Adult Sex Offender Program

Linn County Community Corrections

A multi-disciplinary treatment program provides assessment, treatment, and aftercare for sex offenders with the goal of changing offender behavior and thinking associated with abusive behavior.

Correctional

Sex Offenders

Supervision

Problem Icon Problem

PROBLEMATIC BEHAVIOR OR ACTIVITY

Managing convicted sex offenders in the community poses extremely difficult challenges for parole and probation officers. Linn County has experienced an increasing number of sex offenders released from prison to the community. As of November 2015, Linn County had supervised 221 sex offenders. The challenge to the community corrections agency is how to treat this population in an efficient and effective manner, such that further sexual abuse is prevented and individuals learn to manage their deviant interests.

IMPACT ON THE COMMUNITY

No other category of crime evokes more fear and public outrage than sex offenses, and few communities want convicted sex offenders living in their area.

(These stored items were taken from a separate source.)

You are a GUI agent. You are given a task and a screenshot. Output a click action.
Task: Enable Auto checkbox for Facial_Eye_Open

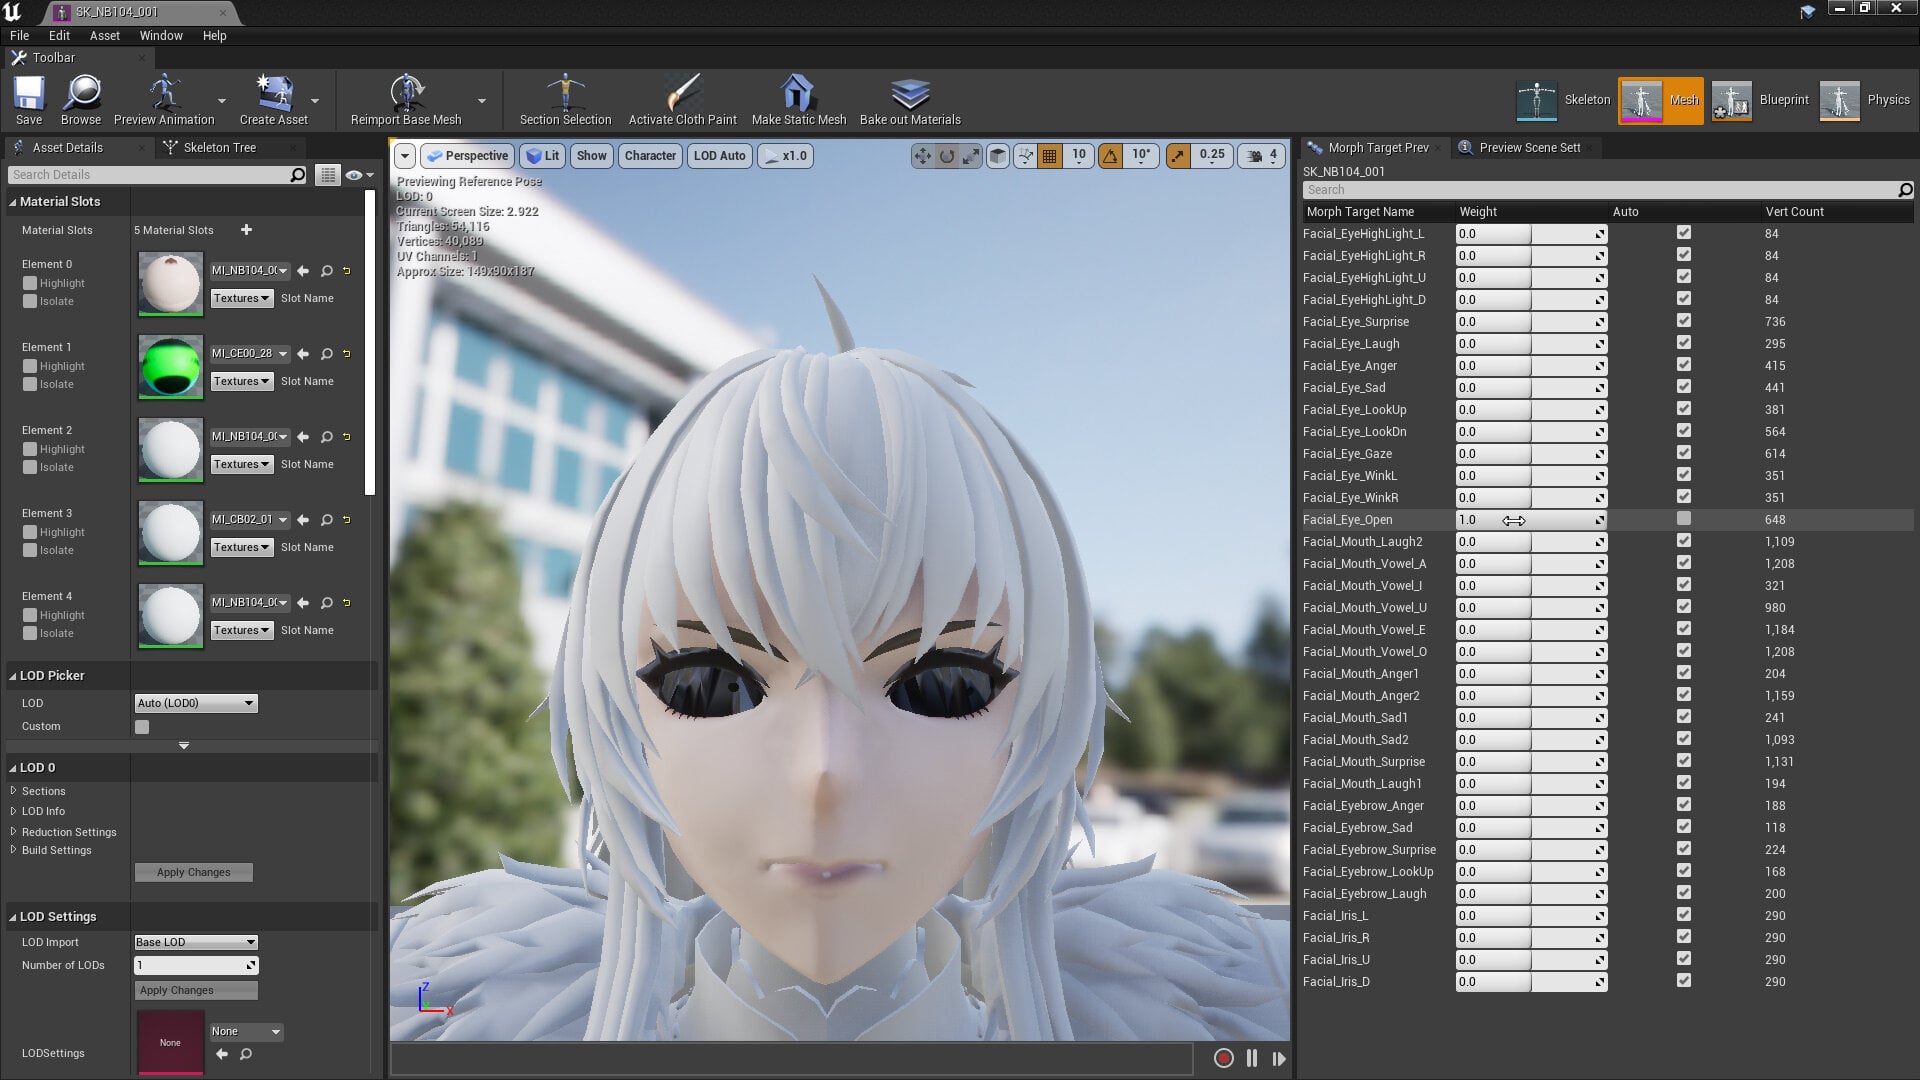pos(1684,519)
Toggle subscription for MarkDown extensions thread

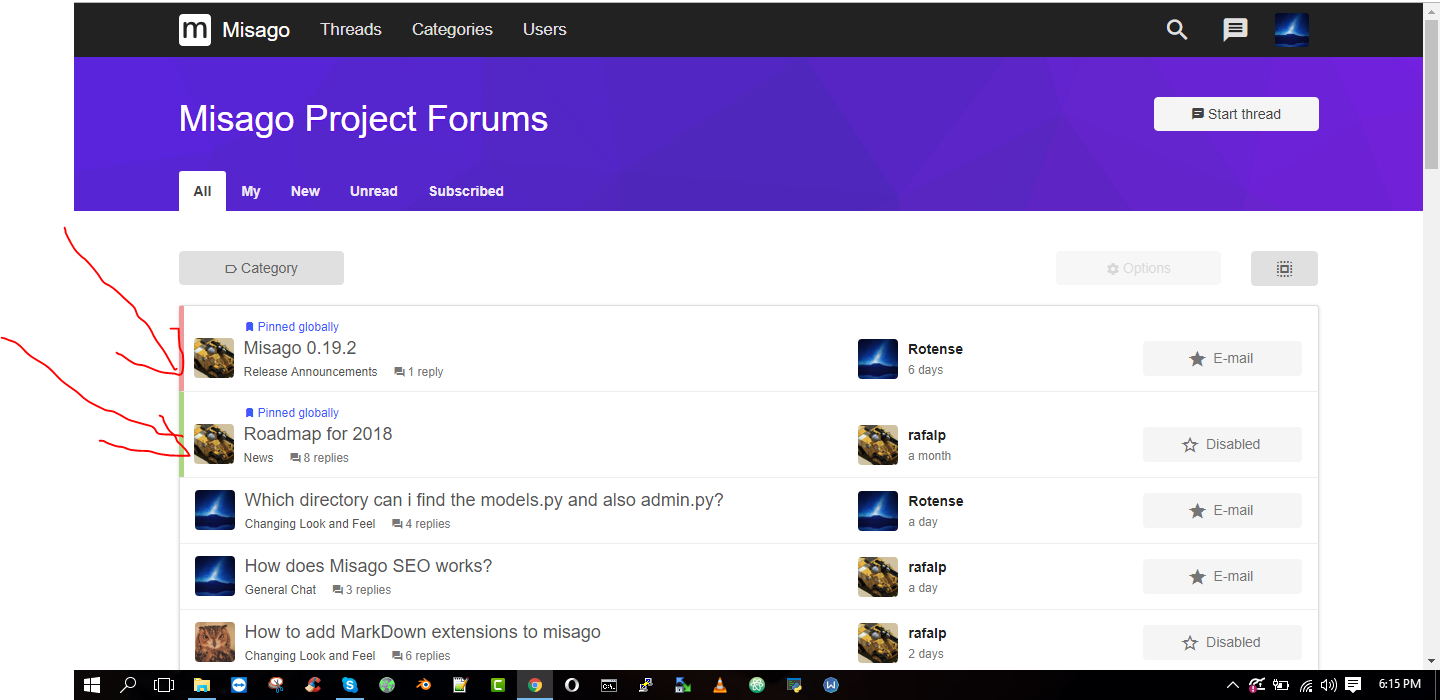click(x=1222, y=642)
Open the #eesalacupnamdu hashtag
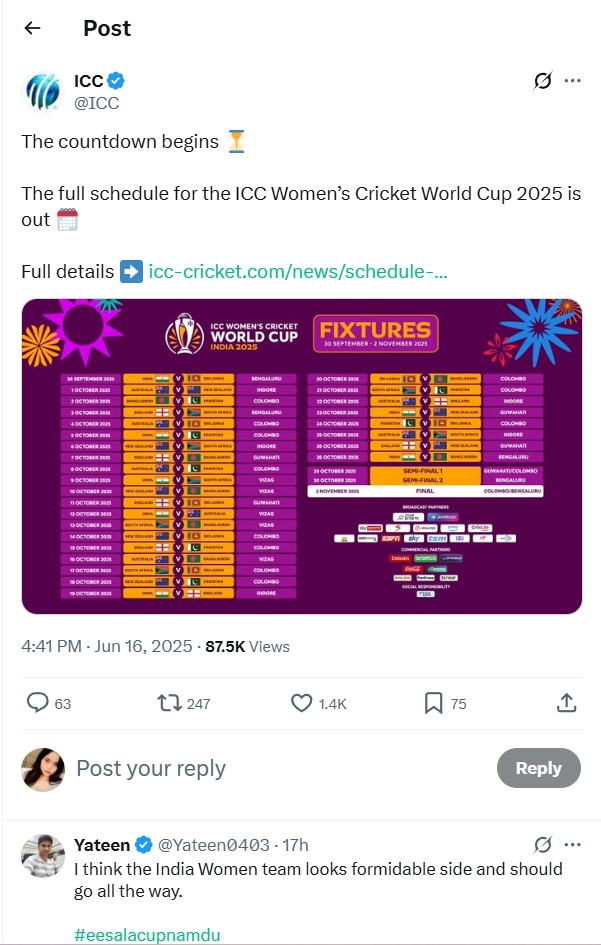 click(147, 935)
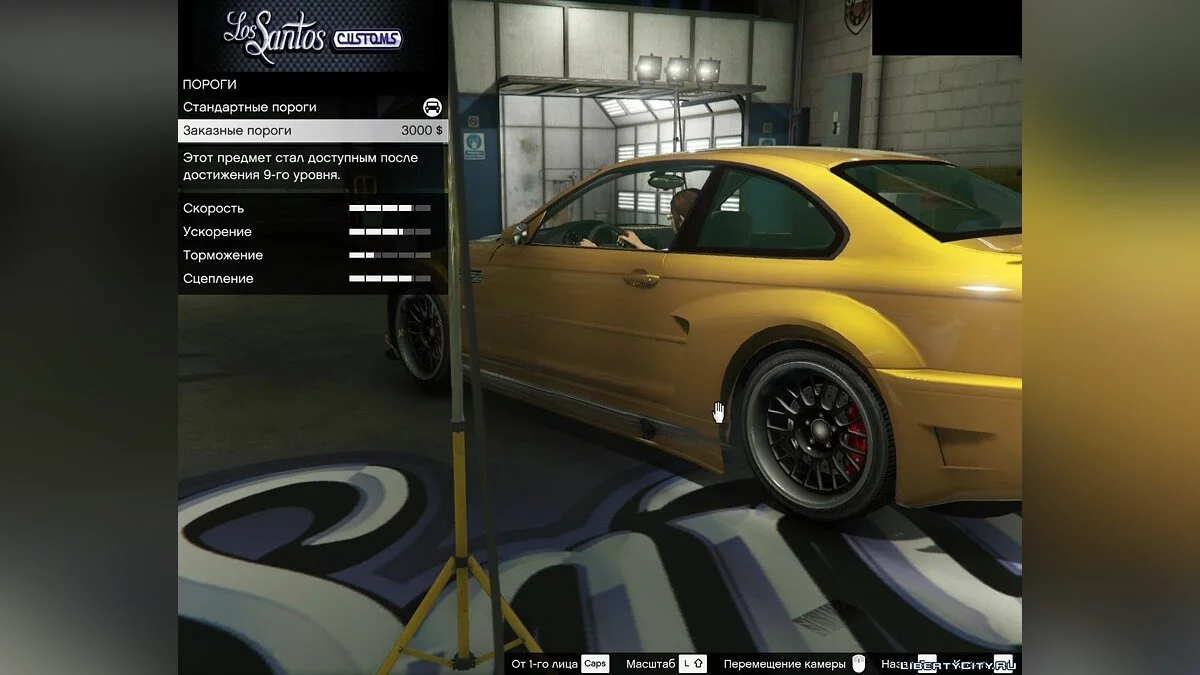1200x675 pixels.
Task: Click the mouse icon for Перемещение камеры
Action: coord(858,661)
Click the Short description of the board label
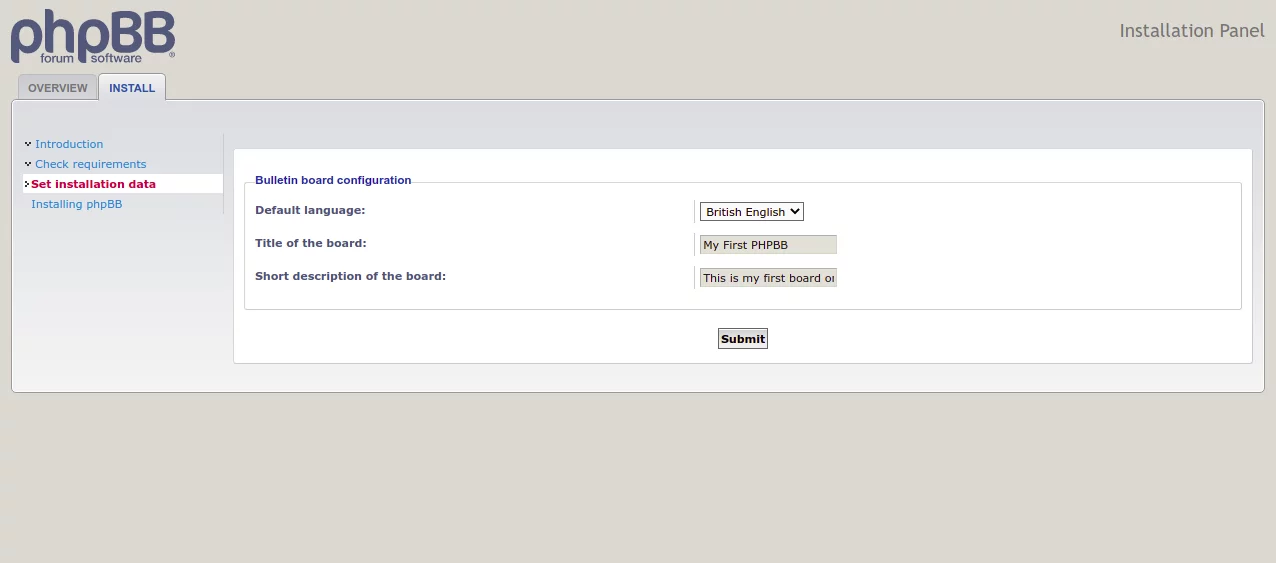 click(350, 276)
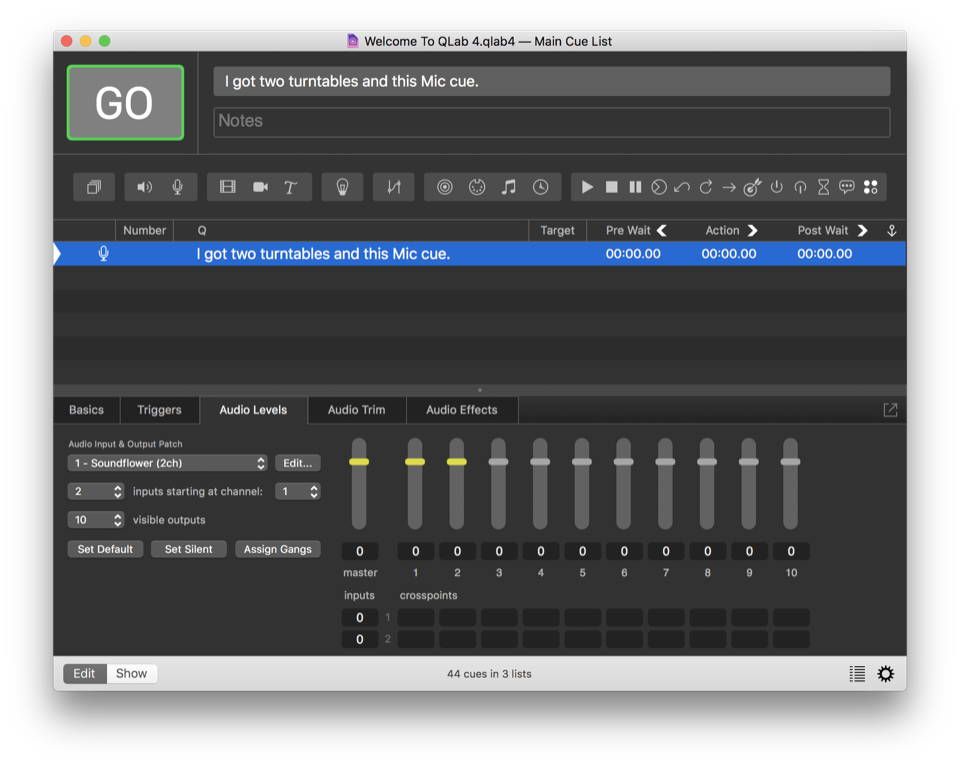The image size is (960, 767).
Task: Toggle the cue lists sidebar icon
Action: 857,674
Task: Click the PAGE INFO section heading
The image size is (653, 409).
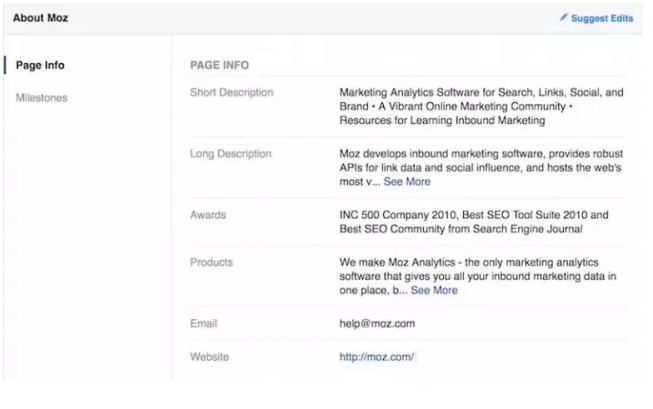Action: 219,66
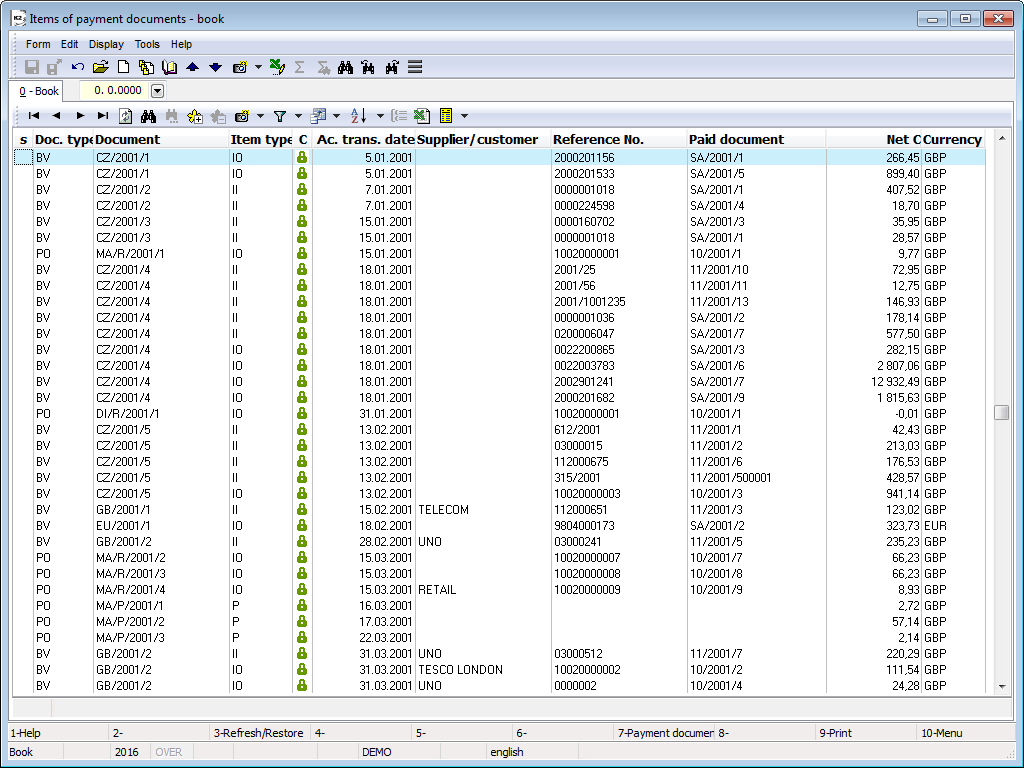The width and height of the screenshot is (1024, 768).
Task: Click the vertical scrollbar thumb
Action: [x=1001, y=413]
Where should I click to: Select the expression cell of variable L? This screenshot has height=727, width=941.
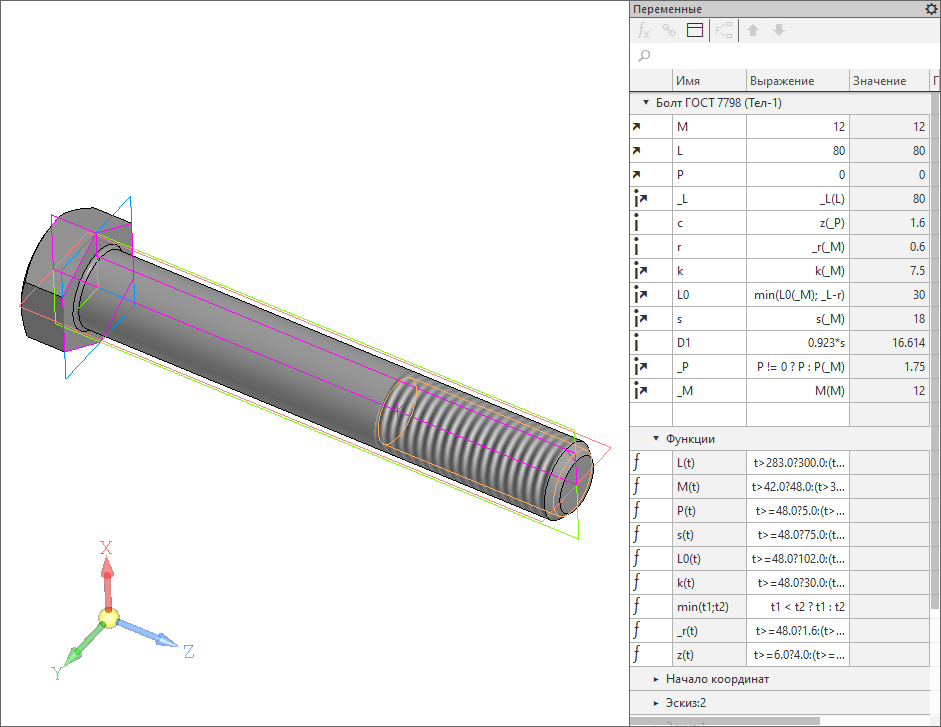797,151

However, the majority of known sex offenders are not in prison, and most of those who are will eventually be released.

Solution Icon Solution

PROGRAM DESCRIPTION

The Linn County Community Corrections’ Adult Sex Offender Program provides assessment, treatment, and aftercare for adults who experience a range of sexual behavioral problems of varying degrees. The program is administered by a sex offender therapist, and the probation and parole officers are treated as members of the treatment team.

An individual risk level and treatment needs assessment is conducted using a structured clinical interview, relevant assessment tools, and self-reported responses to questionnaires. After completion of the assessment, recommendations are made regarding treatment. If treatment will be provided by the program, a treatment plan is provided for the client with his/her involvement. Of prime importance are community safety and the needed level of treatment for each client.

Therapy is based on a cognitive-behavioral, developmental theoretical framework using a psycho-educational approach. Written homework assignments, skill-building exercises, journal keeping, and practical application of treatment knowledge and new skills are all part of helping clients internalize treatment to their daily lives.

Treatment sessions are provided through individual and group formats. The structured therapy group typically lasts 18-24 months. The individual is then placed on a relapse prevention plan.

When a client is ready for discharge, a closure meeting is scheduled to address important aftercare planning and any concerns. Supervising professionals receive a written termination report, including an assessment of present risk and recommendations for continued support. Clients receive a certificate of achievement in their closing group session.

BASED ON RESEARCH

  • Risk and needs assessment tools
  • Cognitive Behavioral Therapy
  • Dialectical Behavior Therapy

FUNDING

The contract for sex offender therapy is $3,000/month and the cost of the program per offender is $150.

Outcome Icon Outcome

PROGRAM IMPACT

Data is unavailable due to the fact this treatment program began in July 2015. There are approximately 30 male and female offenders receiving community-based sex offender treatment in this particular program.

CRITICAL SUCCESS FACTORS

  • To decrease and control deviant sexual interests
  • To accept responsibility for all harmful behaviors
  • To change beliefs and thinking that support abusive behavior
  • To develop adaptive and non-abusive sexual functioning
  • To solve non-sexual problems in non-sexual ways
  • To develop a new set of internal/external controls that promote relapse prevention

LESSONS LEARNED

A multi-disciplinary approach is essential to the treatment of individuals who have engaged in inappropriate sexual behaviors. Weekly staffing meetings with the treatment provider, Probation Officer, and Department of Human Services are recommended to discuss a client’s progress and presenting issues. In an ideal world, groups would comprise offenders with similar risk levels and each offender would have an individualized treatment plans.